BEGIN Records to use
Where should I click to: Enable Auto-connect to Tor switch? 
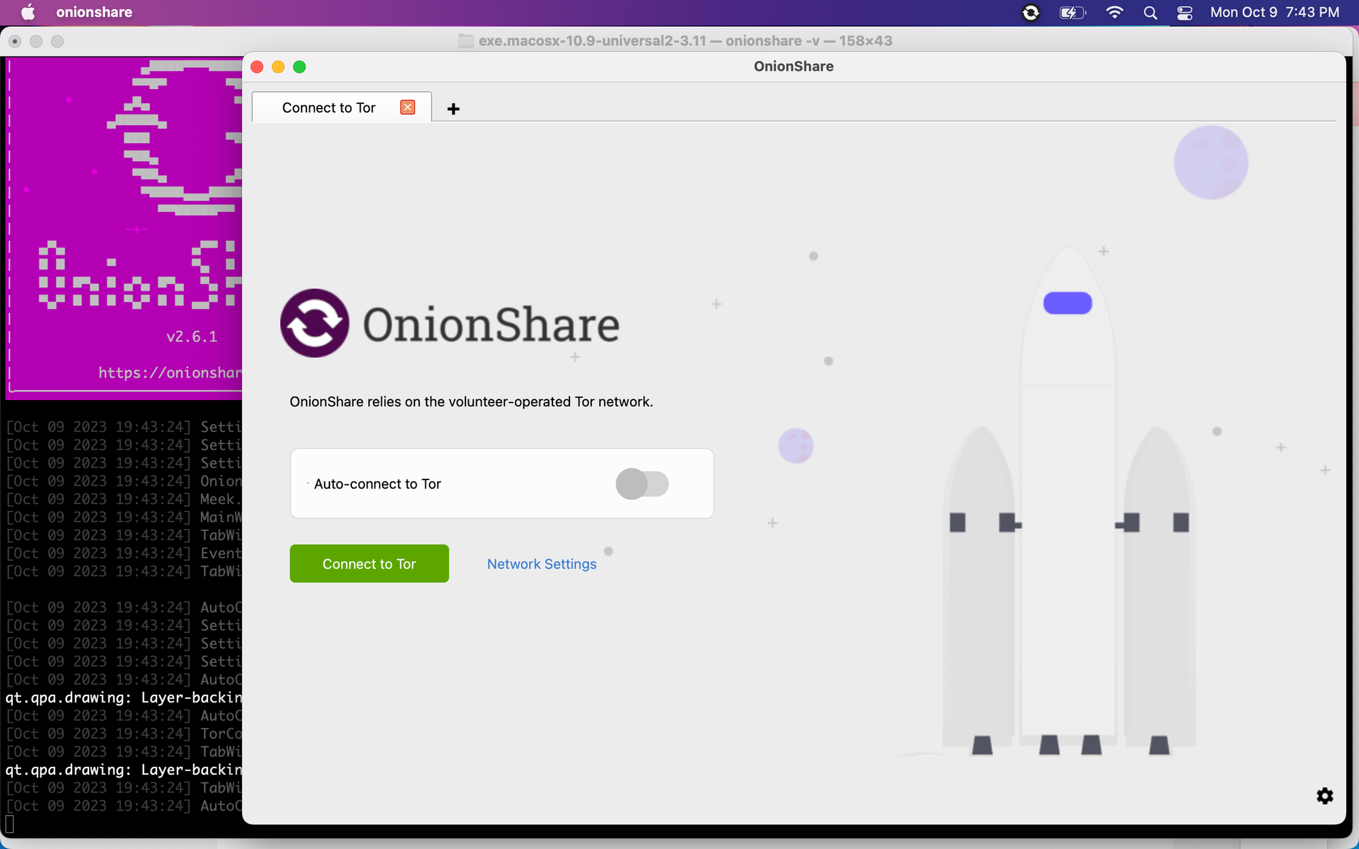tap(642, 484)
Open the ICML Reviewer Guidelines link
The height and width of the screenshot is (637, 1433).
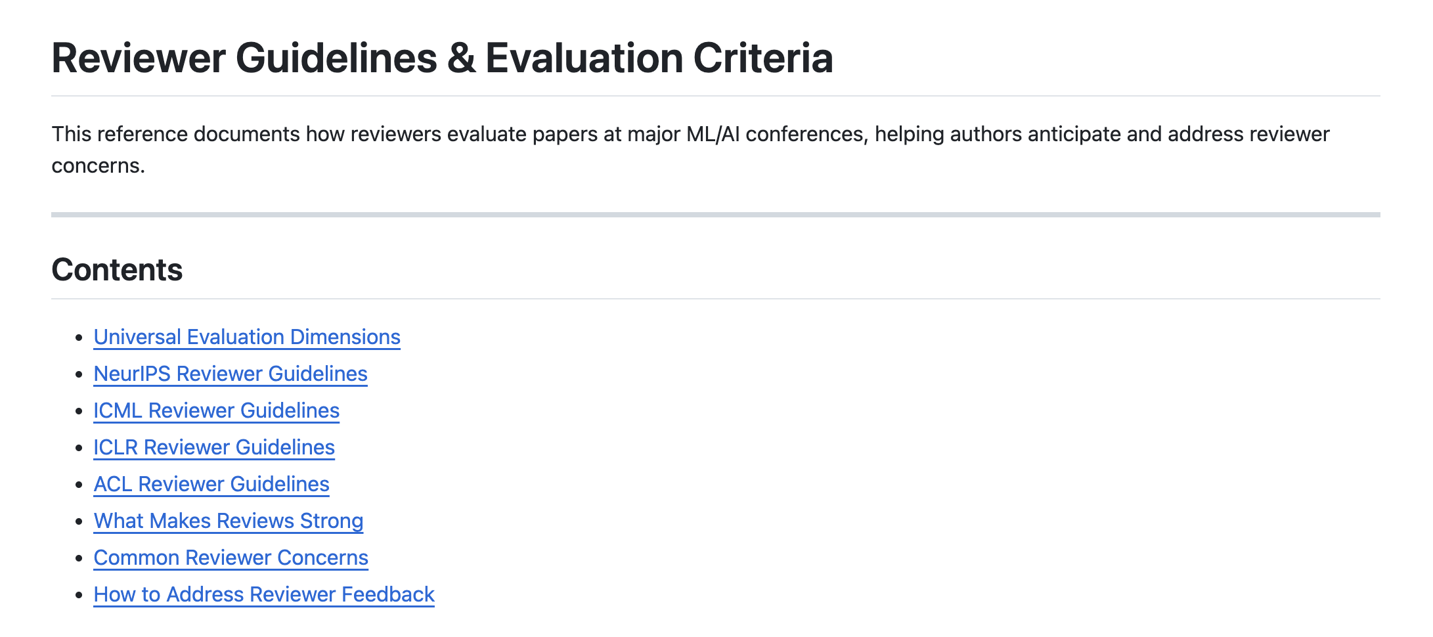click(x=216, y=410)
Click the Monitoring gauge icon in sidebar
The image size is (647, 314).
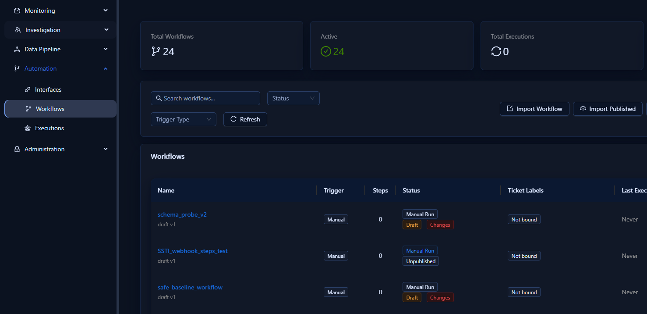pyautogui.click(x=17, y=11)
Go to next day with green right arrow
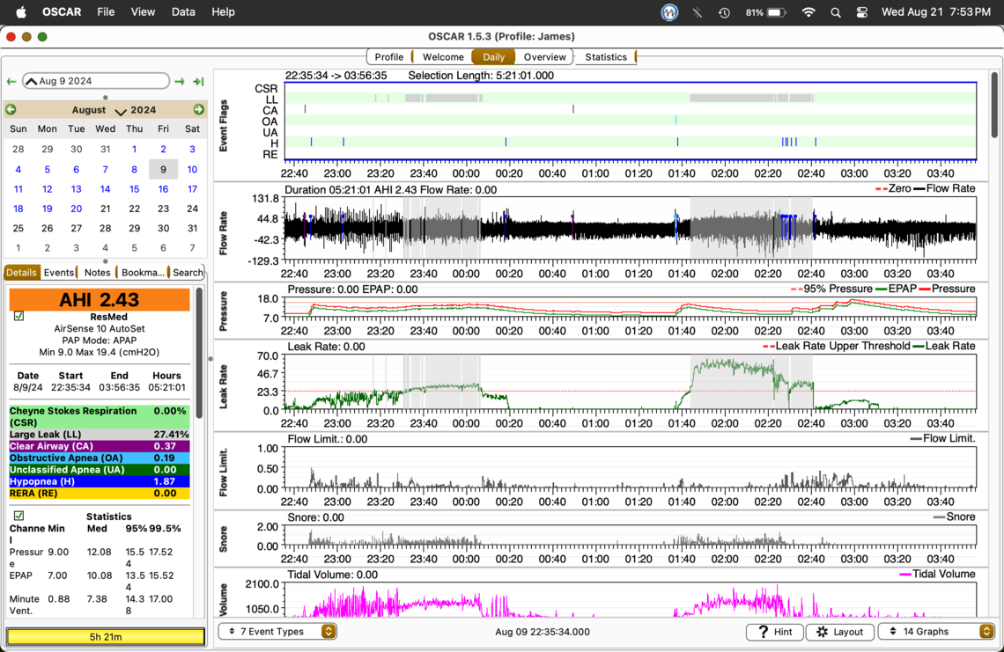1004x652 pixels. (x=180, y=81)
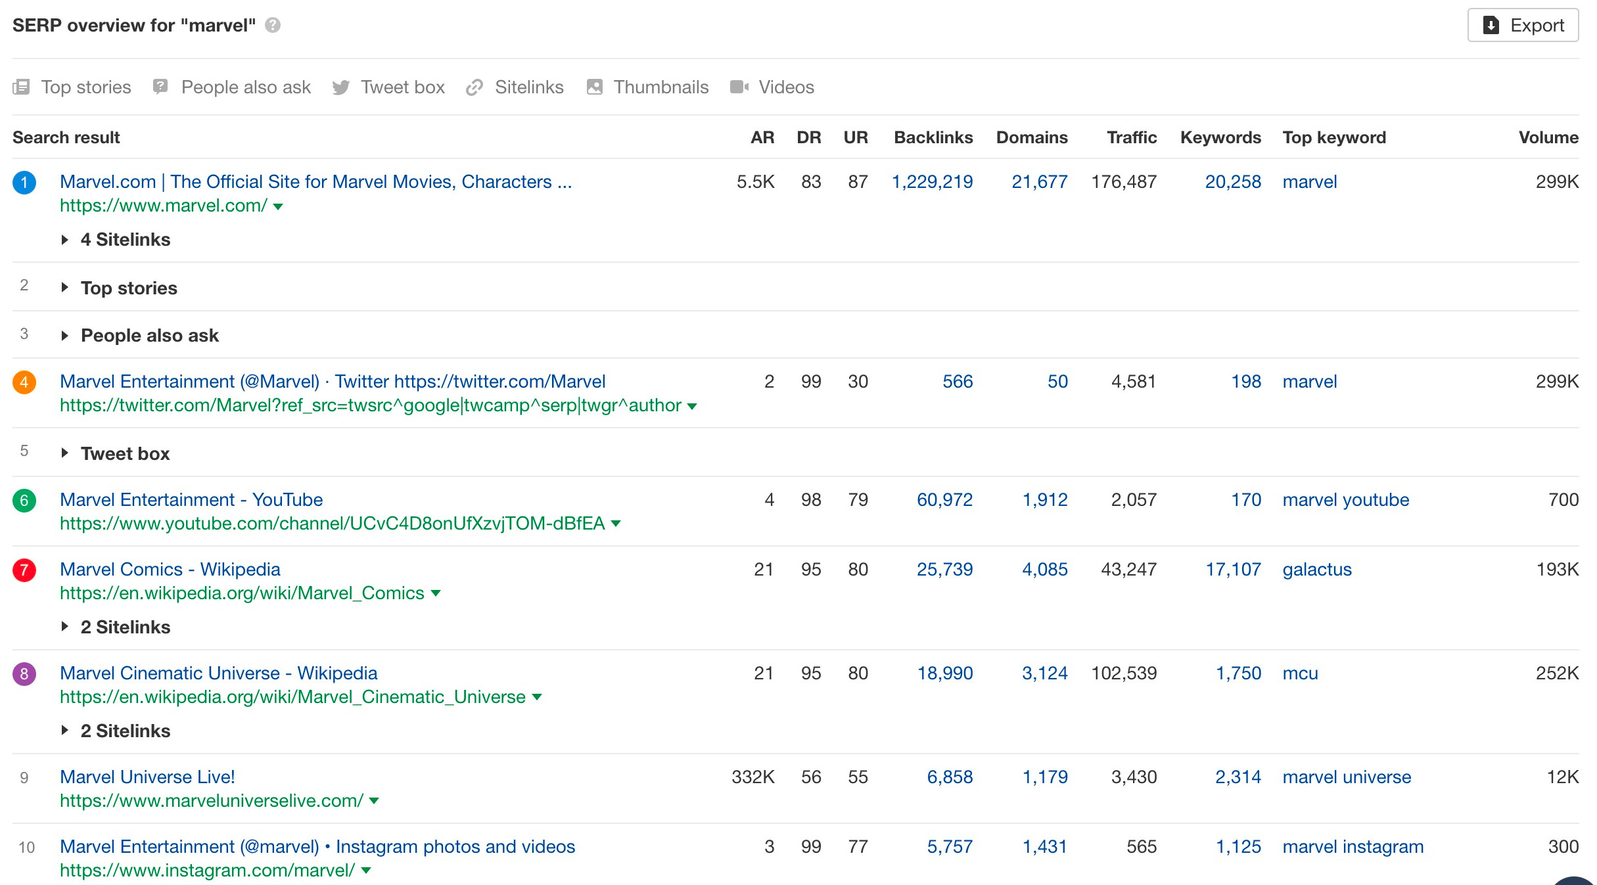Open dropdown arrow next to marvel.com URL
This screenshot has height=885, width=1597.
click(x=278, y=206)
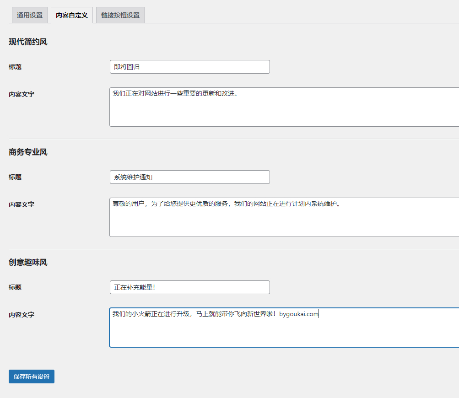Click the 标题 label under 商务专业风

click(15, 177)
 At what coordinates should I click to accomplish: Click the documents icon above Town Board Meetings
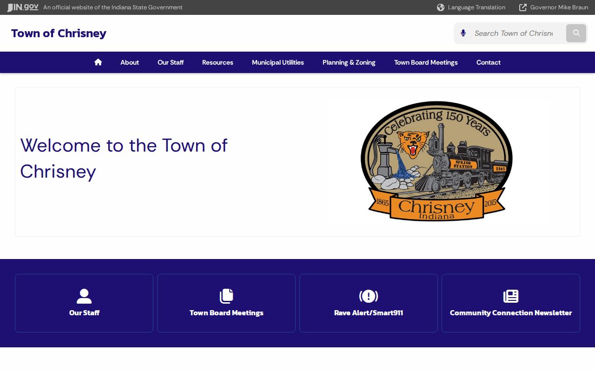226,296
END Records to use
Swap "icon" for "symbol" throughout the items above, changing nothing else. Leave the pictures out when you write them out again.

Problem solution ▸
Where should I click to: Enable Auto-connect to Tor switch? 
tap(642, 484)
Open the ICML Reviewer Guidelines link
The height and width of the screenshot is (637, 1433).
click(x=216, y=410)
Click the Monitoring gauge symbol in sidebar
The image size is (647, 314).
pyautogui.click(x=17, y=11)
Go to next day with green right arrow
1004x652 pixels. (x=180, y=81)
Open dropdown arrow next to marvel.com URL
This screenshot has height=885, width=1597.
click(x=278, y=206)
Click the 标题 label under 商务专业风

click(15, 177)
 At what coordinates should I click to accomplish: Click the documents symbol above Town Board Meetings
226,296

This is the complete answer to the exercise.